Ich habe eine Website noch mit den ganzen Inhalten im Netz, z.B. http://www.websiteA.de. Wenn jemand direkt auf http://www.websiteA.de kommt, wird auf http://www.websiteB.de weitergeleitet.

Aber: wenn jemand auf http://www.websiteA.de/kalender gerät, wird er auf http://www.websiteB.de/kalender weitergeleitet. Da bekommt man aber den berühmten 403 Fehler, weil der Ordner nicht existiert.

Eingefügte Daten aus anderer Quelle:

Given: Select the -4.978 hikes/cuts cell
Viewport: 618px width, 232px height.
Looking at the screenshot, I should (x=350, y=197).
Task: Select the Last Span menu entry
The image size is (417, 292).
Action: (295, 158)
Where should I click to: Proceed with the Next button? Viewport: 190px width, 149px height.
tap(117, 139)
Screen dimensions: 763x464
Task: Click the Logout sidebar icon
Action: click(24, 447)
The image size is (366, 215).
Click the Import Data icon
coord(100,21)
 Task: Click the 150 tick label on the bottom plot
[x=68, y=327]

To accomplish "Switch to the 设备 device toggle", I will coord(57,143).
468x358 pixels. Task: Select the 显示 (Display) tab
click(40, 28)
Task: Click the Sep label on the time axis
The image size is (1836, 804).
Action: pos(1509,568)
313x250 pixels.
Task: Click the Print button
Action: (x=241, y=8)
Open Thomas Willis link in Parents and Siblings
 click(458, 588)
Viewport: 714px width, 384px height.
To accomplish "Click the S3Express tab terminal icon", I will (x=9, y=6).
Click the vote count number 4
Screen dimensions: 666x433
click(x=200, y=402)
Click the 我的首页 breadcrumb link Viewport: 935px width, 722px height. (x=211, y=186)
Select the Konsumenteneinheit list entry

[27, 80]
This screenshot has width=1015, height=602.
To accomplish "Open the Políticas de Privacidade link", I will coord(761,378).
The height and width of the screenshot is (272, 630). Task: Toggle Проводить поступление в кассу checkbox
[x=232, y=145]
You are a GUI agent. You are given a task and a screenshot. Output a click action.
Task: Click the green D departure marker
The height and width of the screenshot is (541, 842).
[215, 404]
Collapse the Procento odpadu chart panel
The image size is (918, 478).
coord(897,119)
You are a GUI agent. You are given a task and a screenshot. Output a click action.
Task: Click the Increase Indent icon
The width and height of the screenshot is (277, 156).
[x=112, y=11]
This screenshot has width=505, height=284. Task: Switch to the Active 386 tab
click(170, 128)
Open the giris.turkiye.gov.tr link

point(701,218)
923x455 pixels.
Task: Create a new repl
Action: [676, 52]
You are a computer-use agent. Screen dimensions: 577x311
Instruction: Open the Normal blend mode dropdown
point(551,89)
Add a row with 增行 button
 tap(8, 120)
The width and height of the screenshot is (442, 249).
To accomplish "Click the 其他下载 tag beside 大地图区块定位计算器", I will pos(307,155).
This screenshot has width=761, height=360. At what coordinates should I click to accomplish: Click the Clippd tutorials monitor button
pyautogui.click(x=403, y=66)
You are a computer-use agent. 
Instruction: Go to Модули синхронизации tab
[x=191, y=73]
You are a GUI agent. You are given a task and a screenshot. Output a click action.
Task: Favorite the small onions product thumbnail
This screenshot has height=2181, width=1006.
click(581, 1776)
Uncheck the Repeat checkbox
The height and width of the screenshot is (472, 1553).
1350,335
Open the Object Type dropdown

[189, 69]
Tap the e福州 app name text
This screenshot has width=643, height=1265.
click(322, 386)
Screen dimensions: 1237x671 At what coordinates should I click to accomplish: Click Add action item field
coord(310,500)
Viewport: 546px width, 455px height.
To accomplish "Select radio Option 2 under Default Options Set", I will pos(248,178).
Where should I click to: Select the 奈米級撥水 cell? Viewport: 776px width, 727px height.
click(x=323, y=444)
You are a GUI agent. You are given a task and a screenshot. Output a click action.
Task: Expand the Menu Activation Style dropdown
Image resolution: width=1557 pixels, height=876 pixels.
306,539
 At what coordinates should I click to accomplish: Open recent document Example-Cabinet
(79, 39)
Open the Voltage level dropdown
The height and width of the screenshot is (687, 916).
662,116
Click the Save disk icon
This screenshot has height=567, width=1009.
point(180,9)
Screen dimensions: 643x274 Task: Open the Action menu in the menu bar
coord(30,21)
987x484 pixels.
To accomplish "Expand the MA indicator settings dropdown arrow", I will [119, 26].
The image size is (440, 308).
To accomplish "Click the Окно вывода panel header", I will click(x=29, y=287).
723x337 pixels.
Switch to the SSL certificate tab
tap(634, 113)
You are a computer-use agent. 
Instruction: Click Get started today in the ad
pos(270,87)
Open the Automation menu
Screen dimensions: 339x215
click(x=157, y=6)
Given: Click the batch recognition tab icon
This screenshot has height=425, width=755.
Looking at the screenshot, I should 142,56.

Wie kann das machn, dass bei Aufruf von einem Unterverzeichnis von websiteA immer nur auf das Hauptverzeichnis von websiteB weitergeleitet wird? Da ich viele Ordner auf websiteA habe, möchte ich vermeiden, bei allen ein htaccess einfügen zu müssen. Gibt es eine Lösung?

Fruchtige Grüße


----------



## PowerCheat (21. Mai 2009)

Auf webseiteA machste im Root verzeichnis:


```
RewriteEngine on 
RewriteRule ^(.*)$ http://www.webseiteb.de/ [R=301,L]
```

Denke das sollte alles erledigen!


----------